To do:
Excluding images, repeat the data exactly as given.

Listed entries:
----

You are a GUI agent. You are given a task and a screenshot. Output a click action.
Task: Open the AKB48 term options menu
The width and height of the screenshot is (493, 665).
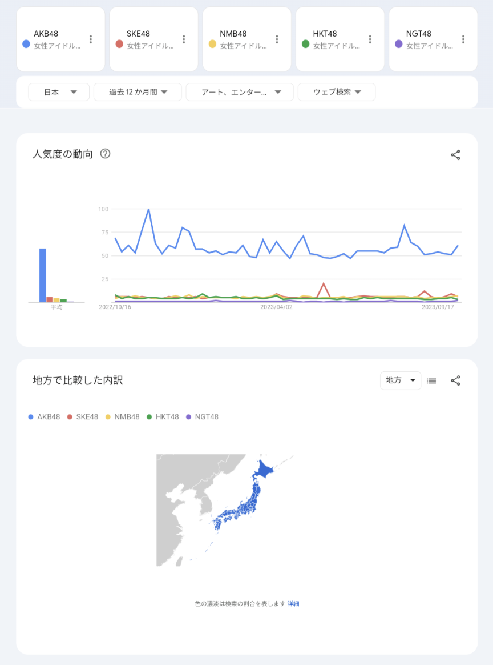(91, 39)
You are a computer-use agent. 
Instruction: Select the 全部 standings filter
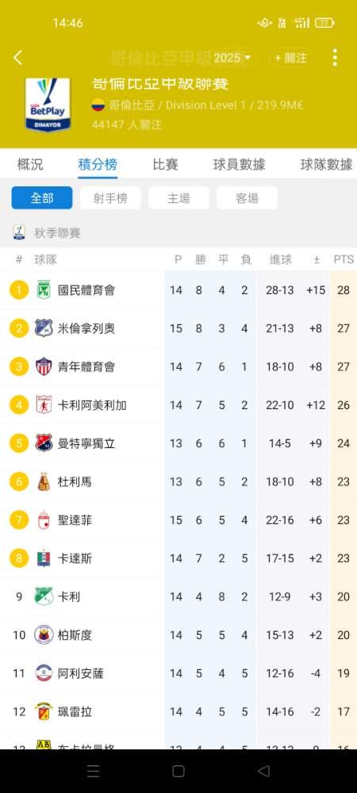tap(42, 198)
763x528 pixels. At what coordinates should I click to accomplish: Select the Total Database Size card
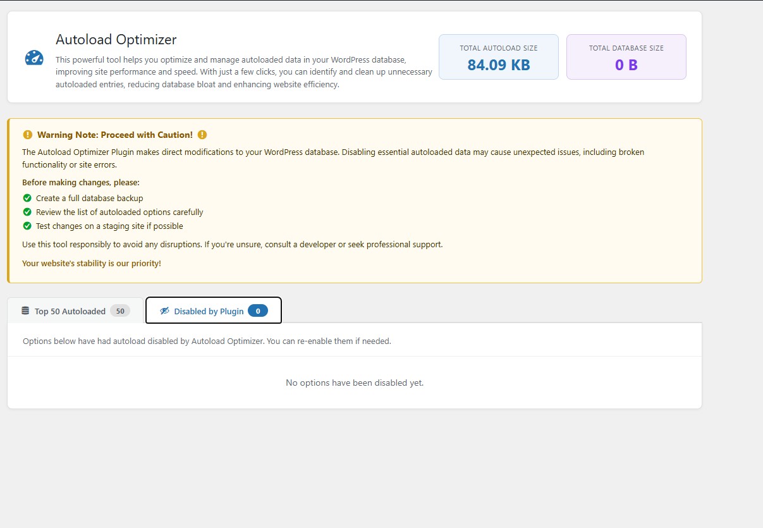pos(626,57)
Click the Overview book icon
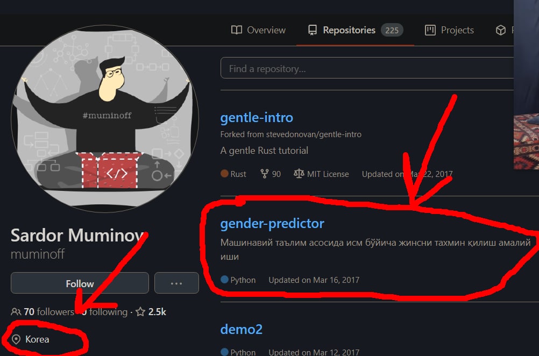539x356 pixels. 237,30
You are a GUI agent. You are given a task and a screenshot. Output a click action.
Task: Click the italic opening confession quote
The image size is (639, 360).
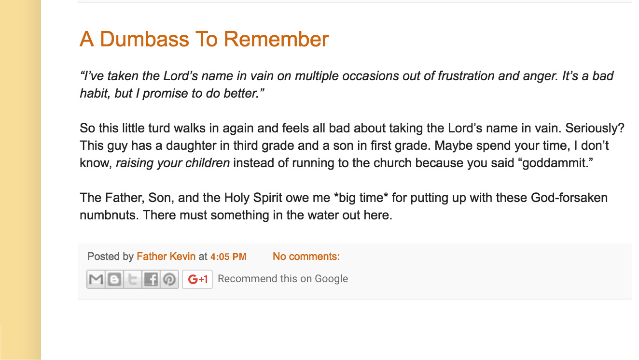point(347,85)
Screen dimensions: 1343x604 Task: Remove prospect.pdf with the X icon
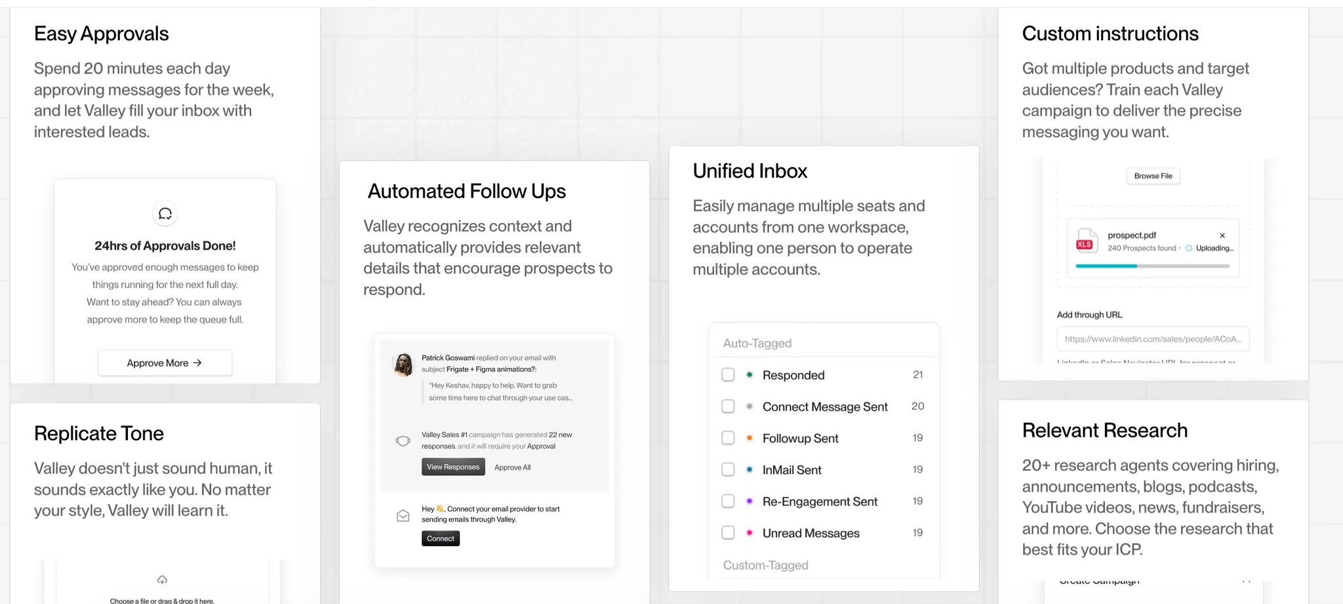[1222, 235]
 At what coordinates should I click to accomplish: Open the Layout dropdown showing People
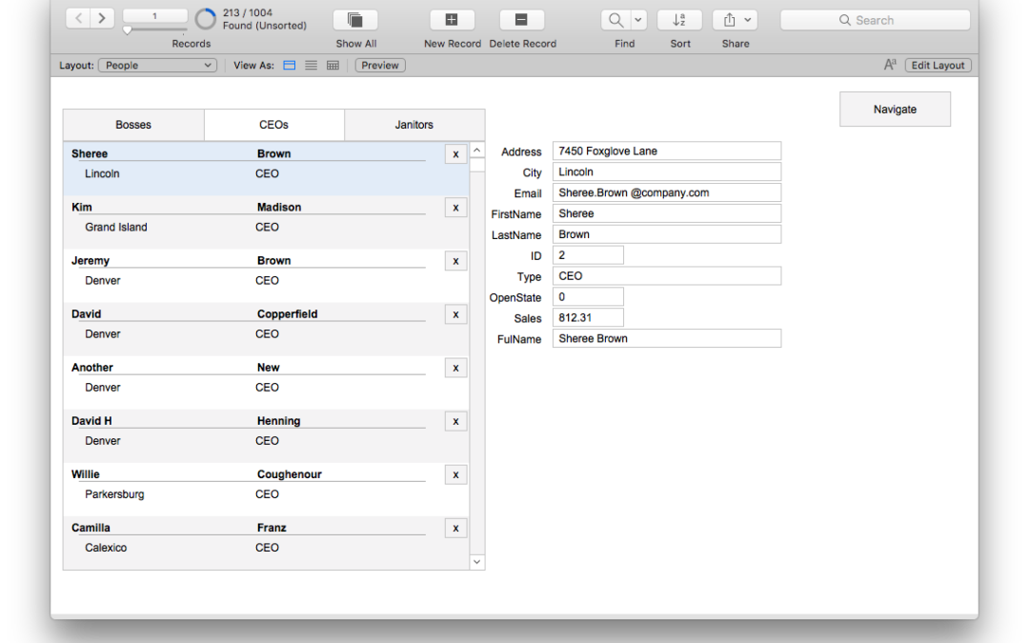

----

Your solution:
You are a GUI agent. You are given a task and a screenshot. Output a click action.
Task: Open the AKB48 term options menu
The width and height of the screenshot is (493, 665).
(91, 39)
You are a computer-use agent. 
Instruction: Select the 全部 standings filter
tap(42, 198)
763x528 pixels. At what coordinates should I click to accomplish: Select the Total Database Size card
pos(626,57)
Click the Overview book icon
539x356 pixels. 237,30
You are a GUI agent. You are given a task and a screenshot. Output a click action.
Task: Click the italic opening confession quote
The image size is (639, 360).
point(347,85)
Screen dimensions: 1343x604 Task: Remove prospect.pdf with the X icon
[1222, 235]
 At what coordinates should I click to accomplish: Open the Layout dropdown showing People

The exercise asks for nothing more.